E foi em torno desse princípio orientador - "reaportuguesar Portugal" - que um grupo de jovens monárquicos, que não se reconheciam na Monarquia deposta — como Hipólito Raposo, Luís de Almeida Braga, José Pequito Rebelo —, se reuniu com um grupo de republicanos entretanto convertidos ao monarquismo por se não reconhecerem na República recém-implantada — António Sardinha, João do Amaral, Domingos Garcia Pulido, entre outros.
(2)  - A “Monarquia do Norte” teve os primeiros passos  a 3 de Janeiro de 1919 com o Manifesto da Junta Militar do Norte, sediada no Porto, autoproclamando-se representante da herança sidonista.
A 19 de Janeiro é proclamada a Monarquia no Porto (e também em Lisboa). É declarado o estado de sítio em todo o continente. No entanto a proclamação é efémera (a 24 de Janeiro a revolta é subjugada no Sul), embora o Norte tenha resistido até 13 de Fevereiro, tendo mesmo sido criada uma Junta Governativa do Reino chefiada por Paiva Couceiro. A 13 de Fevereiro, após combates em todo o litoral centro, a guerra civil termina com a entrada dos republicanos no Porto.

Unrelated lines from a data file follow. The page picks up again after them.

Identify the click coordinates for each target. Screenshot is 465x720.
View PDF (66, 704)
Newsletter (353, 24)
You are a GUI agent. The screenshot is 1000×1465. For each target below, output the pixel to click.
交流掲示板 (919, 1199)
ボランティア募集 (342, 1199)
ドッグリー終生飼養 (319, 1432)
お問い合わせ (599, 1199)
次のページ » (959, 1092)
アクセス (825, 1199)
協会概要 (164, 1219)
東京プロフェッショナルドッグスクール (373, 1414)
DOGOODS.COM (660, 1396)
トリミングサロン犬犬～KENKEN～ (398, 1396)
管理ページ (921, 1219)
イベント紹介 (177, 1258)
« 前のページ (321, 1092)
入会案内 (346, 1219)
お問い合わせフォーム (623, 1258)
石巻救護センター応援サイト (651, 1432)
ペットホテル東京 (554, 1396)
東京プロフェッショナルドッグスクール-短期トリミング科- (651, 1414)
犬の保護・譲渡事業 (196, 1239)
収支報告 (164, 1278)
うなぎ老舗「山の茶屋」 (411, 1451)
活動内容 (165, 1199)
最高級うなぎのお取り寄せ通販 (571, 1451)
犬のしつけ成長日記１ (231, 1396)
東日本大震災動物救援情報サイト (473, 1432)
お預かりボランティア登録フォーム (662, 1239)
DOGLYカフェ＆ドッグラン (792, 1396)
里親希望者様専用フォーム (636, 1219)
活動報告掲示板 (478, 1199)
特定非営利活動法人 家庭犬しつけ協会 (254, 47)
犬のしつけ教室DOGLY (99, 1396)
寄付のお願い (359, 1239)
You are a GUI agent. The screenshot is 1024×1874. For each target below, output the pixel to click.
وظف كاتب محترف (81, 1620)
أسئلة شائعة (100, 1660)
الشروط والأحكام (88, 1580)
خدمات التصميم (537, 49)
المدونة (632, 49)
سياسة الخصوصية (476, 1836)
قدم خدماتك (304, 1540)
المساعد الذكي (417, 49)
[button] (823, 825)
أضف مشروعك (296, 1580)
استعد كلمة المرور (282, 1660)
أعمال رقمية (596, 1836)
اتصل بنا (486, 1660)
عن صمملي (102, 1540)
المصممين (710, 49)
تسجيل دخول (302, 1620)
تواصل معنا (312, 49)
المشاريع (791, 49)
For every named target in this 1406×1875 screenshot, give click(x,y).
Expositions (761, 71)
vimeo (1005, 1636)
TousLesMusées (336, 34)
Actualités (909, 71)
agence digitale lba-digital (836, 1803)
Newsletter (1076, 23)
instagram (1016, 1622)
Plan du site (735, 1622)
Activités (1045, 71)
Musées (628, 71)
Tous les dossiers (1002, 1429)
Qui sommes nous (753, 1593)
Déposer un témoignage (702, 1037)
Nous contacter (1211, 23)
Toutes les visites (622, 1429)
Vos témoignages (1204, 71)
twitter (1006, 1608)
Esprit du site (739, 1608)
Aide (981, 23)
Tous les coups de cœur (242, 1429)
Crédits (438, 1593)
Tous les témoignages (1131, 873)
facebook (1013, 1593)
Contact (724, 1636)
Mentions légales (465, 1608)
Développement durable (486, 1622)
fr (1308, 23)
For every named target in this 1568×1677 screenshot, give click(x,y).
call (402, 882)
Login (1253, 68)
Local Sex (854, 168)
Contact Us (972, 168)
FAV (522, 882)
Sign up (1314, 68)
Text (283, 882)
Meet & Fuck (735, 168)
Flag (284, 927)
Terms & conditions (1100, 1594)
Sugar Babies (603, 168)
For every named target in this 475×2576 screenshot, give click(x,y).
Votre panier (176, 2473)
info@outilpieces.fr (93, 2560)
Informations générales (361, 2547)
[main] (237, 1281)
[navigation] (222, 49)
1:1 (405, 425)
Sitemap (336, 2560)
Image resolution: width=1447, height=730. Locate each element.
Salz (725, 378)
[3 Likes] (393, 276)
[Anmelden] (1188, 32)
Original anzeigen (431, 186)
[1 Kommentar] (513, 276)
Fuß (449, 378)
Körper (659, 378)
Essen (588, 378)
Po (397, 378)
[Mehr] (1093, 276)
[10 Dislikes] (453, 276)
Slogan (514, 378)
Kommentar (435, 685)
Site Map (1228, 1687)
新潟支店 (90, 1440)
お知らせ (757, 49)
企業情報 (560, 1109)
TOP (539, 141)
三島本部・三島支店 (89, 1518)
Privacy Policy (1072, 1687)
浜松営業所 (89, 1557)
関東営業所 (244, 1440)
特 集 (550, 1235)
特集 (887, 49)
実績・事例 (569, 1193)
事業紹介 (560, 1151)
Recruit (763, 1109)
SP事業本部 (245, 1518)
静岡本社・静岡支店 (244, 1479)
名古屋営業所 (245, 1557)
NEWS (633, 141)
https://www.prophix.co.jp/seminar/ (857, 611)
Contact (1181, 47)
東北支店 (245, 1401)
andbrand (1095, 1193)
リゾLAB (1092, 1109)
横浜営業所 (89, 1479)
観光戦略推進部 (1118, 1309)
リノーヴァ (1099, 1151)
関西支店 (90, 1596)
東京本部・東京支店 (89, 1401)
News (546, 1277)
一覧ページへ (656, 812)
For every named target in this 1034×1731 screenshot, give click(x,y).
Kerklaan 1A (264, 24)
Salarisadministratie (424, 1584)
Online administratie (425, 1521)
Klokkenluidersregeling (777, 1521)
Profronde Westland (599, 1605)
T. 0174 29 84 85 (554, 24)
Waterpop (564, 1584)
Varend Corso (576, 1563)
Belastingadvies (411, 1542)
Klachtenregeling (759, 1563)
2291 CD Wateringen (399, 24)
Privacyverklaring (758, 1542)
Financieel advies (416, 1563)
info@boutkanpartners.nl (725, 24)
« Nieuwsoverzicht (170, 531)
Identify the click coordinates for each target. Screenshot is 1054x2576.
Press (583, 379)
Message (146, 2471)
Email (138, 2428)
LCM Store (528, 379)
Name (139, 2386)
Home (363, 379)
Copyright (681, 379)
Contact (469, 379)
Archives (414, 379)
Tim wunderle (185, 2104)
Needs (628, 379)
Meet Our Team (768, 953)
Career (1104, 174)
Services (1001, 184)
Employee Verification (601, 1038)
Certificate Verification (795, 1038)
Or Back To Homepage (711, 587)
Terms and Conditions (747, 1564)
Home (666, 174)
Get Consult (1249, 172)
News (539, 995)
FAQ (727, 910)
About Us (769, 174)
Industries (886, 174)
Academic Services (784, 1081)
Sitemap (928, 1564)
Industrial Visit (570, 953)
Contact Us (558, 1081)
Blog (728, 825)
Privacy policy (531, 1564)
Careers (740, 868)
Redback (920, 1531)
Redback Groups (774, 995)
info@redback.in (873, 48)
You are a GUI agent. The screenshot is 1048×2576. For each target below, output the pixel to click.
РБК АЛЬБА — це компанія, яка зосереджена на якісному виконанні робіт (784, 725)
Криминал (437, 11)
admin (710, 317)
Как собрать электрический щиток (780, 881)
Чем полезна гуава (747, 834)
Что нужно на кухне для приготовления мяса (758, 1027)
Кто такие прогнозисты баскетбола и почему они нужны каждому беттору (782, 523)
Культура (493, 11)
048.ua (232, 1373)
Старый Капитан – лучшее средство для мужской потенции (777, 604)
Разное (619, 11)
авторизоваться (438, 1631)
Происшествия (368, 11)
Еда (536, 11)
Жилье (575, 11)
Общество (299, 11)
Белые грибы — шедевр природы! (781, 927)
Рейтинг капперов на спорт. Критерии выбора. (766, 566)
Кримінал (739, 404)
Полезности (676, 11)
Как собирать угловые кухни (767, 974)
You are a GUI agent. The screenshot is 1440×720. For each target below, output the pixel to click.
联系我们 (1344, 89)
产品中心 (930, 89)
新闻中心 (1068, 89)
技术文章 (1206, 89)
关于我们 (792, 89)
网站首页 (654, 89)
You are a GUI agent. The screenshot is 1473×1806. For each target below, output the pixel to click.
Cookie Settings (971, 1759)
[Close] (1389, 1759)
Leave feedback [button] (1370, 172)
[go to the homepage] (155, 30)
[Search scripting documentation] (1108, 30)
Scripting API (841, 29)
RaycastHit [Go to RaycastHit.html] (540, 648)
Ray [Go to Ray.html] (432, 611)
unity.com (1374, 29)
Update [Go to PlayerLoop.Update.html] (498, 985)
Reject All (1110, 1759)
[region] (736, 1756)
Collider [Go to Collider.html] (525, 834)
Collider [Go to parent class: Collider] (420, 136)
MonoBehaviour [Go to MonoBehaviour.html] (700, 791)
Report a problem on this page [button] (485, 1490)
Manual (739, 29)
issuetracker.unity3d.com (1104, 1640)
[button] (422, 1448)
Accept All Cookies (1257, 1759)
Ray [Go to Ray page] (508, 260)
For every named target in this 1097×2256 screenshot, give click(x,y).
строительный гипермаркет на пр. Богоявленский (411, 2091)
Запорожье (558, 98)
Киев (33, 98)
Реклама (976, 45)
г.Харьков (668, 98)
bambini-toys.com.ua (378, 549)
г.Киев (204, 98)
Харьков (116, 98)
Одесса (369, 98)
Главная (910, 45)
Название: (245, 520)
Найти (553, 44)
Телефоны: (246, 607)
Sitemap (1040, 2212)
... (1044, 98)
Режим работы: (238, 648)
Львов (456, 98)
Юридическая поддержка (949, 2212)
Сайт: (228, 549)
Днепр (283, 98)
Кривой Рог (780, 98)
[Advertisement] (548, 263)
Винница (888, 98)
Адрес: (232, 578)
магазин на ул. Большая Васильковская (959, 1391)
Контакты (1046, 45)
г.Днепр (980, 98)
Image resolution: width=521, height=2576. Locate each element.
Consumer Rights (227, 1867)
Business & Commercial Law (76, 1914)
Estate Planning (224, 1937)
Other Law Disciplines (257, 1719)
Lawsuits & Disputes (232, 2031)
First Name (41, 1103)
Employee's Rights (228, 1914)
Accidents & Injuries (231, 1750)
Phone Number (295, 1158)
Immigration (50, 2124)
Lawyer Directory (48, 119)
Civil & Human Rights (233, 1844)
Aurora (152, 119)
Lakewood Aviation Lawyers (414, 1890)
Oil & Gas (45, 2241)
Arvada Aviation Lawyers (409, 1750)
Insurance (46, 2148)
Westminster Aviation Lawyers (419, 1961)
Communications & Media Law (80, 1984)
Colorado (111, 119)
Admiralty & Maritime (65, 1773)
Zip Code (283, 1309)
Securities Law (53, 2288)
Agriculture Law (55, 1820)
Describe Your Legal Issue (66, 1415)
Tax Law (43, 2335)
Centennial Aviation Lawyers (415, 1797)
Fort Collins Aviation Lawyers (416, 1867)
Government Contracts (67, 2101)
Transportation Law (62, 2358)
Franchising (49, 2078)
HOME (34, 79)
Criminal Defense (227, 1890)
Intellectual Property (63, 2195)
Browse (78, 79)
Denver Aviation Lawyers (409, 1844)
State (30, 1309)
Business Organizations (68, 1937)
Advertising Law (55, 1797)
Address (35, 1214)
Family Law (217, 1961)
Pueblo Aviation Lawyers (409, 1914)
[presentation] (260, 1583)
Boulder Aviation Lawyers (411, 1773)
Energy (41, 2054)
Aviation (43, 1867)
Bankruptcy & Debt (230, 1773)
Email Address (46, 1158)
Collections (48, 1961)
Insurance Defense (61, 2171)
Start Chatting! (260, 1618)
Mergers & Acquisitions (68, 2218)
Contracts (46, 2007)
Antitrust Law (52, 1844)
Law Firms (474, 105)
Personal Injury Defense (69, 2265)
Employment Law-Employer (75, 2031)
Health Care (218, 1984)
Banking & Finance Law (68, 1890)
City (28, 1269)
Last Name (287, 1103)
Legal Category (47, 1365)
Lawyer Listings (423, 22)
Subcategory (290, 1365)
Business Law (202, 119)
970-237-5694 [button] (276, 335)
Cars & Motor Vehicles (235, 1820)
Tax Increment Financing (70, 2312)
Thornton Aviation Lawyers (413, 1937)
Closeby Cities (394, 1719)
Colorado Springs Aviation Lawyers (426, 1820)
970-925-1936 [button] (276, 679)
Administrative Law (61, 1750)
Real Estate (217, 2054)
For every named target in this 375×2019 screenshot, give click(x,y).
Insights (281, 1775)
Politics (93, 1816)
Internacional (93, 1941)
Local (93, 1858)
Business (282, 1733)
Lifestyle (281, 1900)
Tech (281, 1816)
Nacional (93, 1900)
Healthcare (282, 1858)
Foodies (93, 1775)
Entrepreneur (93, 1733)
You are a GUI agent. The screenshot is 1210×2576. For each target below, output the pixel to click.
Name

      (3) - Na Mitologia, Europa é filha de Argenor, rei da Fenícia e irmã de Cadmo. Era de tal modo formosa que se dizia ter recebido um púcaro com os arrebiques de Juno. Júpiter, por ela perdidamente apaixonado, tomou a figura de um touro e tendo-a roubado, atravessou o mar e levando Europa no dorso trouxe-a para a parte do mundo a que deu o seu nome. Esta é a lenda da formação da Europa. Camões faz menção deste episódio da Mitologia, no Canto II, estrofe 72, quando relata a chegada de Vasco da Gama a Melinde:

                                                                                          Era no tempo alegre, quando entrava 
                                                                                          No roubador de Europa a luz Febeia,

entendendo-se por “Febeia” a luz do Sol, de Febo (brilhante) ou seja, Apolo, que era identificado como Sol no ciclo das estações do ano, constituindo a sua mais importante caracterização no mundo helénico.